All the PCR/RT-PCR assays used in this study were designed to detect both known human pathogen and potentially novel viruses, facilitated by the use of degenerate primers, multiplex primers, and/or nested two-step PCR format with sequencing of the PCR product as the confirmatory step. Although the non-arboviral group primers have not been evaluated with clinical specimens, the analytical sensitivities have been reported elsewhere [8–16]. In addition, in-house validation of the PCR/RT-PCR assays were performed by testing each panel against extracted RNA from serial dilutions of known virus isolates or synthetic DNA control. The pan-flavivirus RT-PCR was able to detect extracted RNA from at least 0.4 PFU/ml of DENV-1, -2, -4; 400 PFU/ml of DENV-3; 0.4 PFU/ml of JEV; and 4 PFU/ml of ZIKV; while the pan-alphavirus RT-PCR was able to detect 1,000 PFU/ml of CHIKV 181/25 strain.

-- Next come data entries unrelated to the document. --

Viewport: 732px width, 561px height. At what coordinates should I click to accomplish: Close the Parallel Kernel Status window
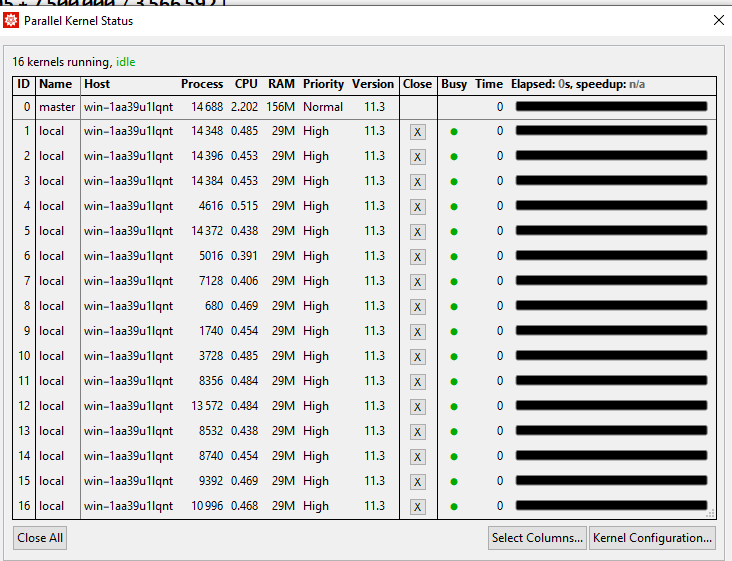pos(717,20)
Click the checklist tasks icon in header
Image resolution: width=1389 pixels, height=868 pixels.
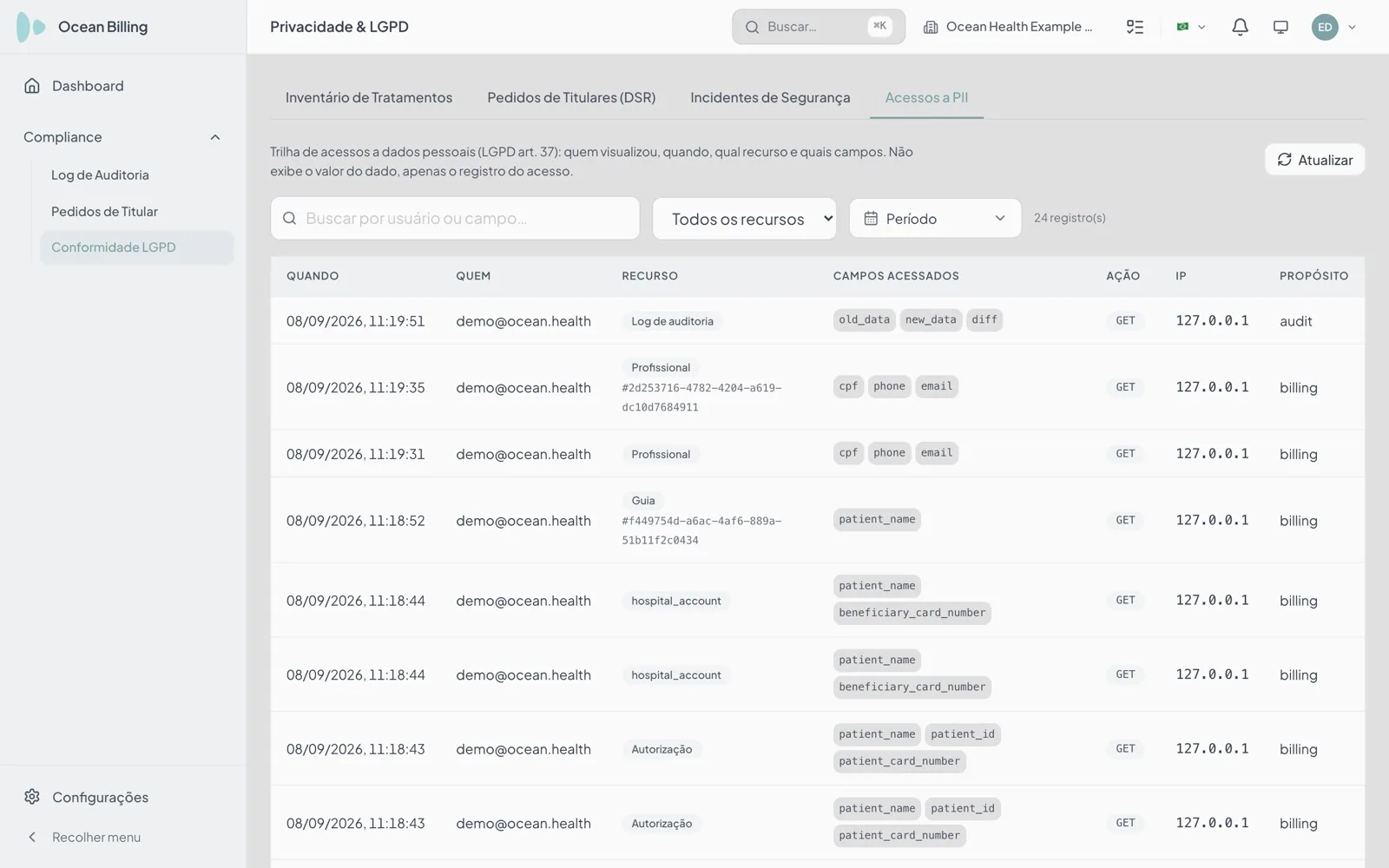(1135, 27)
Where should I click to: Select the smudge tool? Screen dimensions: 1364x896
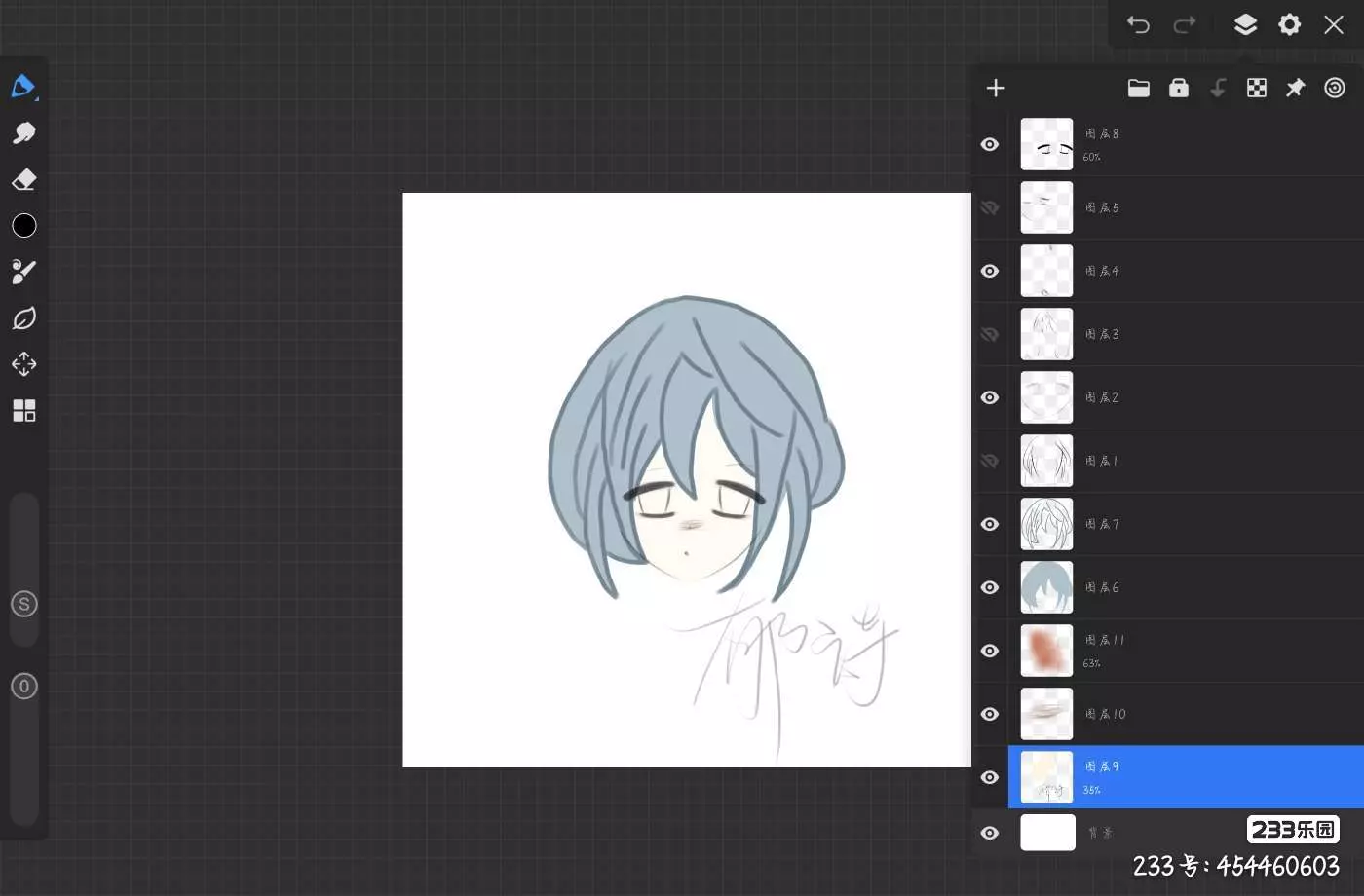coord(23,133)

The flavivirus isolates used to evaluate pan-flavivirus RT-PCR have been described elsewhere . The pan-enterovirus RT-PCR was able to detect at least 12 PFU/ml poliovirus Sabin vaccine strain and 89 copies of synthetic DNA control. The pan-paramyxovirus RT-PCR was able to detect 1.4 PFU/ml measles virus vaccine strain CAM70 and 2.5 copies of synthetic DNA control. Finally, the pan-filovirus, pan-coronavirus, and pan-herpesvirus PCR/RT-PCR were able detect at least 60 copies, 28 copies, and 1 copy of synthetic DNA control, respectively. Representative gel electrophoresis with positive results from the PCR/RT-PCR is shown in S1 Fig.

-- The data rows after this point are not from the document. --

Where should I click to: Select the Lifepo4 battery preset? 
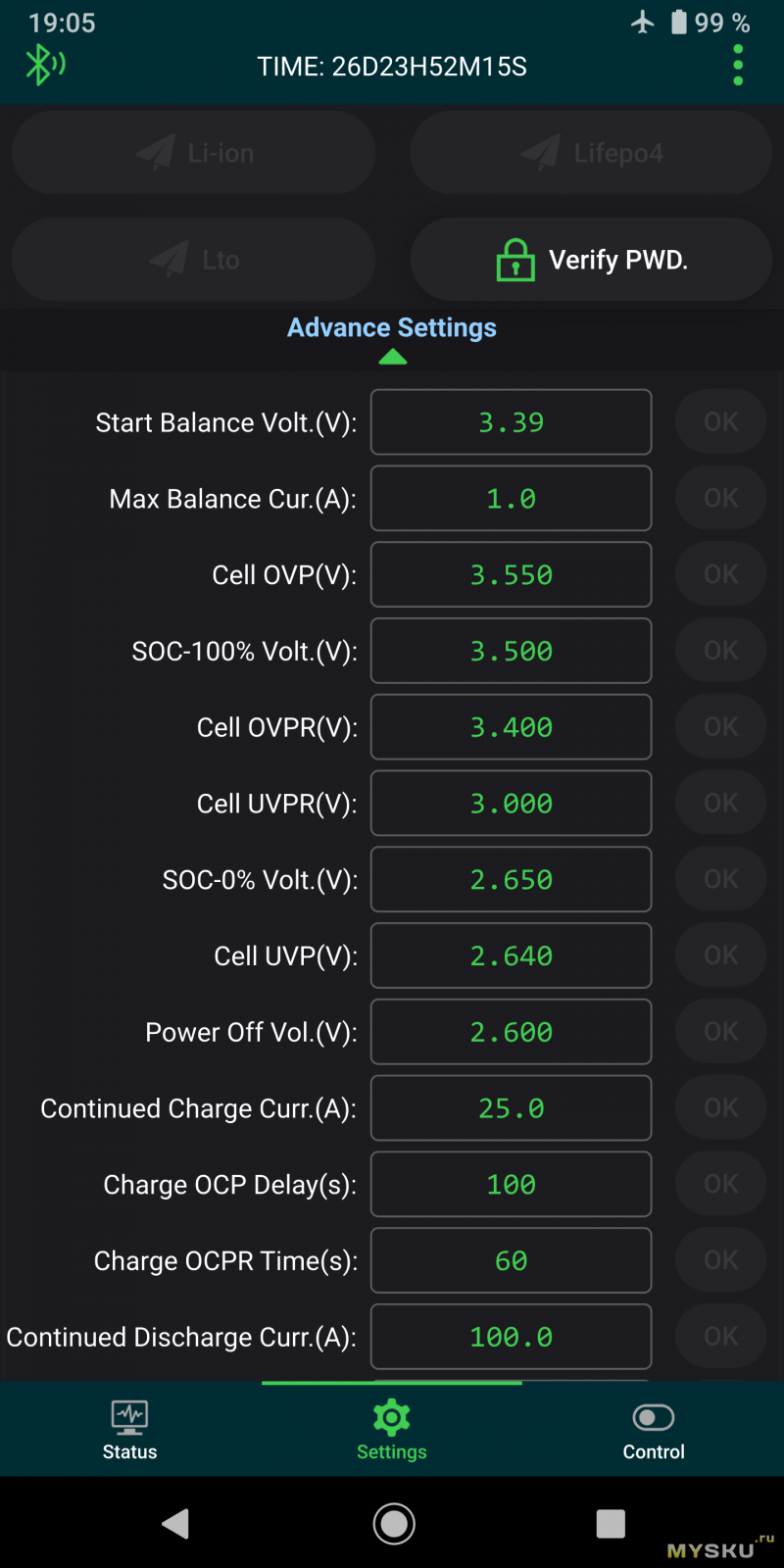(591, 153)
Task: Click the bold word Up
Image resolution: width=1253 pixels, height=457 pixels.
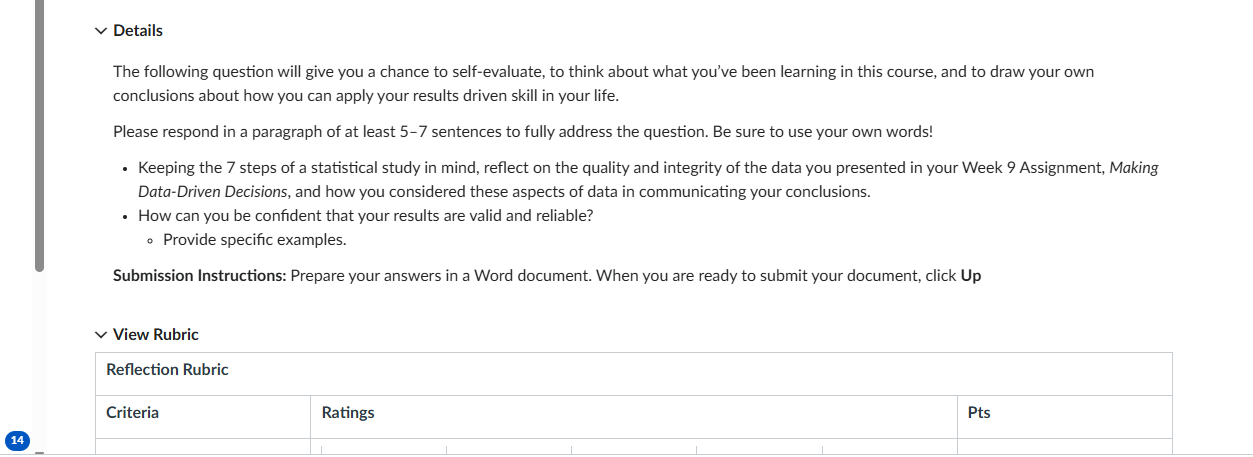Action: click(971, 276)
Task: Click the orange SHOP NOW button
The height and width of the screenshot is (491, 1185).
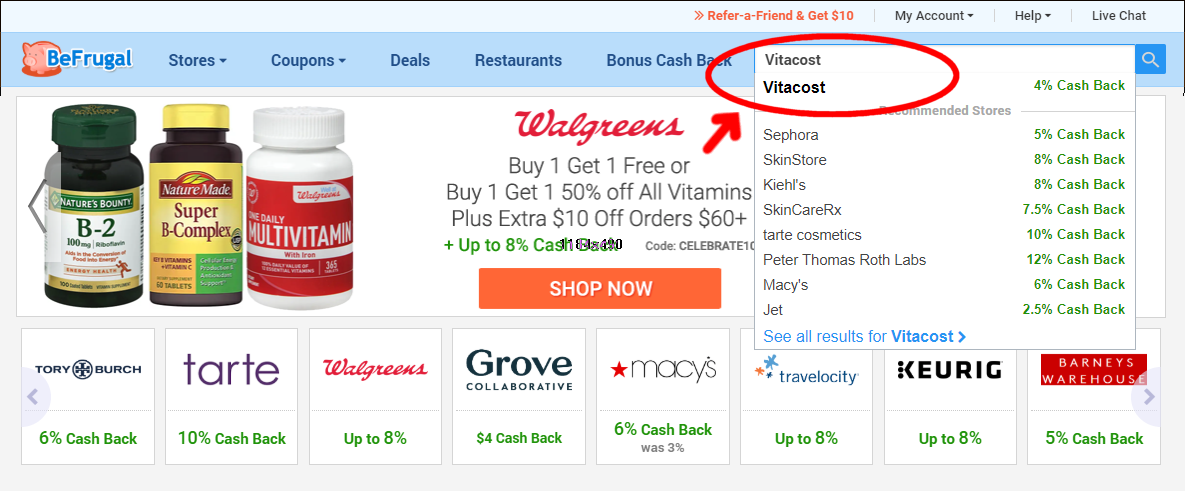Action: tap(600, 289)
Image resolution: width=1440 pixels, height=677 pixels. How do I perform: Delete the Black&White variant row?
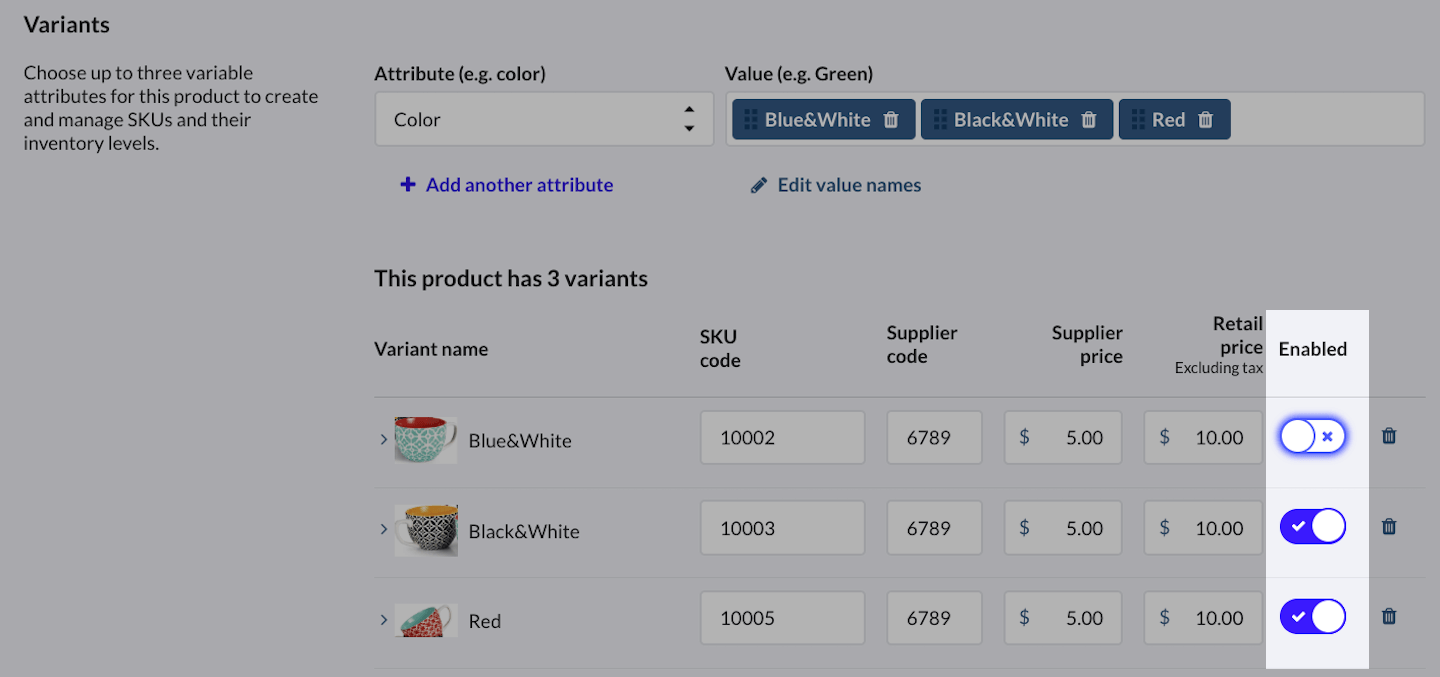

Commercial IgM ELISA test kits were used on acute-phase sera and CSF to detect DENV-specific antibody (Panbio Dengue IgM Capture ELISA, Alere, Waltham, MA, USA) and JEV-specific antibody (JE Detect IgM Antibody Capture ELISA, InBios, Seattle, WA, USA). The tests were performed and interpreted following manufacturers’ recommendations.
CSF specimens were inoculated onto African green monkey kidney Vero cells as previously described . Cells were observed daily for cytopathic effect.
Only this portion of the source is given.